### [What is needed]
Only the lines from the one that contains "Image resolution: width=704" through the final line of the entries should be repeated, exactly as written.

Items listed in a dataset

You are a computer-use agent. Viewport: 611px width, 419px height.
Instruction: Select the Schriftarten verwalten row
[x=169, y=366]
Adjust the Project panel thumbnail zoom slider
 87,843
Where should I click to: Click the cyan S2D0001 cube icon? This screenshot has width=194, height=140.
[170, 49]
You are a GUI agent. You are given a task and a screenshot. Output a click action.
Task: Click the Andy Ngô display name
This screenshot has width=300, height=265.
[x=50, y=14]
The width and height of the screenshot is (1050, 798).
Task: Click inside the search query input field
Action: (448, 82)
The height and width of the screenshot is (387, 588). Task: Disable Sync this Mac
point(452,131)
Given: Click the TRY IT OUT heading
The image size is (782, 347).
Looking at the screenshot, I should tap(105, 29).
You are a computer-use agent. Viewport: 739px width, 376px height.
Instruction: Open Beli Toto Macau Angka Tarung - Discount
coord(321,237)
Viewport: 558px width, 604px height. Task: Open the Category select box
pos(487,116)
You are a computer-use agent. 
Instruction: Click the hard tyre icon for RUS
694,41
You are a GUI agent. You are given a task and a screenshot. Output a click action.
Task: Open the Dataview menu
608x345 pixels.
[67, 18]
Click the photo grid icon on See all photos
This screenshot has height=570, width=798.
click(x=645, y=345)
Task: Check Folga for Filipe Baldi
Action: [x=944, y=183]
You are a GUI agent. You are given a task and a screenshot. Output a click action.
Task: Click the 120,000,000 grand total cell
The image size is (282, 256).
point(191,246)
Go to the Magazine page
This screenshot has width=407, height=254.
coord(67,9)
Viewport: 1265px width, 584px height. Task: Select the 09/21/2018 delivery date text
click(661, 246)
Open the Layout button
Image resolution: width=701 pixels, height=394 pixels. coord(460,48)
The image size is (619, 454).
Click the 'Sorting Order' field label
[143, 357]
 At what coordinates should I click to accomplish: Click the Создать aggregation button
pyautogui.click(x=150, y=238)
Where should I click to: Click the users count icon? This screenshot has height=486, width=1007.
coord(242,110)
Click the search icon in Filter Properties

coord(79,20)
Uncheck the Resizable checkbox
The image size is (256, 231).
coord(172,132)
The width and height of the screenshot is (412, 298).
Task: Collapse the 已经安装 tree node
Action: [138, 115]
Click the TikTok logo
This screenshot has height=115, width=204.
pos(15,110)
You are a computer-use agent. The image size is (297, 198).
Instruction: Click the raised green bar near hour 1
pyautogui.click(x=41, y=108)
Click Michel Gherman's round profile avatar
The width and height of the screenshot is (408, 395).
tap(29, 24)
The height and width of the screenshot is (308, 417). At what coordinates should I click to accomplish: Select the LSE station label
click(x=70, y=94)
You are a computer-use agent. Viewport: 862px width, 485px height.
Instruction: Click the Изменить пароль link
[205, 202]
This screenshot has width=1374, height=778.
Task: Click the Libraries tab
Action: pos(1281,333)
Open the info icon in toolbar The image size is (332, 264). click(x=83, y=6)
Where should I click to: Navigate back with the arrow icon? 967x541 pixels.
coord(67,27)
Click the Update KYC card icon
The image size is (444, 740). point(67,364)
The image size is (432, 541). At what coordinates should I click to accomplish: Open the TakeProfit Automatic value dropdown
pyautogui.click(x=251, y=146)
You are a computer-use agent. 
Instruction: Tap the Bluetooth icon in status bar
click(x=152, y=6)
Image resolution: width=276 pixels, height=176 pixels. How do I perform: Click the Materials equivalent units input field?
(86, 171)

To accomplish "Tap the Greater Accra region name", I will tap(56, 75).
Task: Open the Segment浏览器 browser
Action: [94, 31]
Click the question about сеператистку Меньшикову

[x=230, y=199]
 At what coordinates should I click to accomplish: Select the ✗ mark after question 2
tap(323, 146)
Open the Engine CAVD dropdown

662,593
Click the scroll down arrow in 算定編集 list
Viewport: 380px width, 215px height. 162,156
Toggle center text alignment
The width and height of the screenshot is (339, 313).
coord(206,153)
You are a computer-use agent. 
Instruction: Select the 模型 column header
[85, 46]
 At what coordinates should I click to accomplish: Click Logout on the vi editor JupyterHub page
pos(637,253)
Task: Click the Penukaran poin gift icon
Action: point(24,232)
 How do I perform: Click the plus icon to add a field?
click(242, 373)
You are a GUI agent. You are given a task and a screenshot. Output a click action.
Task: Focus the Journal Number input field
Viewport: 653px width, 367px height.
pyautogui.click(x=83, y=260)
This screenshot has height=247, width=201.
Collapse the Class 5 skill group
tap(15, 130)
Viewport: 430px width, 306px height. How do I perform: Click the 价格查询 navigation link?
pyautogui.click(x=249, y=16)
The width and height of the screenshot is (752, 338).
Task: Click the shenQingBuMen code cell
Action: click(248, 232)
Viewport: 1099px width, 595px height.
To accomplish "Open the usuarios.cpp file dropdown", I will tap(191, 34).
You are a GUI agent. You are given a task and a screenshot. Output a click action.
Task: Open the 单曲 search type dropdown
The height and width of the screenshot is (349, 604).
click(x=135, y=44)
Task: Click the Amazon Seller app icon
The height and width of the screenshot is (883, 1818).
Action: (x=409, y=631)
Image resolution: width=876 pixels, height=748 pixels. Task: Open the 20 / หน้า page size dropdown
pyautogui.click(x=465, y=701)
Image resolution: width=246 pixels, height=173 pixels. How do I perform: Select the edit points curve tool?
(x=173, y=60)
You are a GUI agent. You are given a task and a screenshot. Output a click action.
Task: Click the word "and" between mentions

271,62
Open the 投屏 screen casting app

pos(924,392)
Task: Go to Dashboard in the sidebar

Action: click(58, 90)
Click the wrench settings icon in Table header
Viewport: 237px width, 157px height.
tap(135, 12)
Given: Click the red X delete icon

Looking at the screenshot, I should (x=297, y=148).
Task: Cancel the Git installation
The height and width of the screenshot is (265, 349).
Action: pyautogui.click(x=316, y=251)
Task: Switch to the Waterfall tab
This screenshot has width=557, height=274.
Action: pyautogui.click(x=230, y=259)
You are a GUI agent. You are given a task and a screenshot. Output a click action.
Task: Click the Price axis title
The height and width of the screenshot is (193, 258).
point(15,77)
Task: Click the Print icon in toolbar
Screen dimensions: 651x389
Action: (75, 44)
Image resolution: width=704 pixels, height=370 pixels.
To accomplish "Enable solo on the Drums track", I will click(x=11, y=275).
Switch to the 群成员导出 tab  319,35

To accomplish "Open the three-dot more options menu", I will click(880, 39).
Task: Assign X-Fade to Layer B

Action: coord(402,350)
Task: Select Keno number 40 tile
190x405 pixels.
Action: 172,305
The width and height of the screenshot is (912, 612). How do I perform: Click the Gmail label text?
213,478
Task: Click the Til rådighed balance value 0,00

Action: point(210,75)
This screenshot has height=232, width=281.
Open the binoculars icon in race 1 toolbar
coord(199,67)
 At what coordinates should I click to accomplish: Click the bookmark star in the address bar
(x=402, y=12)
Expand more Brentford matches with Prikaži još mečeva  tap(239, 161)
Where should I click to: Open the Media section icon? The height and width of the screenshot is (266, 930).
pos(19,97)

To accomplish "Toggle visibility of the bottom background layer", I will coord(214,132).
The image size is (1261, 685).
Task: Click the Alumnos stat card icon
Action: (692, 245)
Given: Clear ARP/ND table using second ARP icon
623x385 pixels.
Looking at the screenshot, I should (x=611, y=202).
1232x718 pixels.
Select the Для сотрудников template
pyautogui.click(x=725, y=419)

### [Result of this task]
Image resolution: width=704 pixels, height=370 pixels.
To accomplish "Enable solo on the Drums track", I will click(x=11, y=275).
Switch to the 群成员导出 tab  319,35

To accomplish "Open the three-dot more options menu", I will click(880, 39).
Task: Assign X-Fade to Layer B

Action: coord(402,350)
Task: Select Keno number 40 tile
190x405 pixels.
Action: 172,305
The width and height of the screenshot is (912, 612). How do I perform: Click the Gmail label text?
213,478
Task: Click the Til rådighed balance value 0,00

Action: point(210,75)
This screenshot has height=232, width=281.
Open the binoculars icon in race 1 toolbar
coord(199,67)
 At what coordinates should I click to accomplish: Click the bookmark star in the address bar
(x=402, y=12)
Expand more Brentford matches with Prikaži još mečeva  tap(239, 161)
Where should I click to: Open the Media section icon? The height and width of the screenshot is (266, 930).
pos(19,97)

To accomplish "Toggle visibility of the bottom background layer", I will coord(214,132).
The image size is (1261, 685).
Task: Click the Alumnos stat card icon
Action: (692, 245)
Given: Clear ARP/ND table using second ARP icon
623x385 pixels.
Looking at the screenshot, I should (x=611, y=202).
1232x718 pixels.
Select the Для сотрудников template
pyautogui.click(x=725, y=419)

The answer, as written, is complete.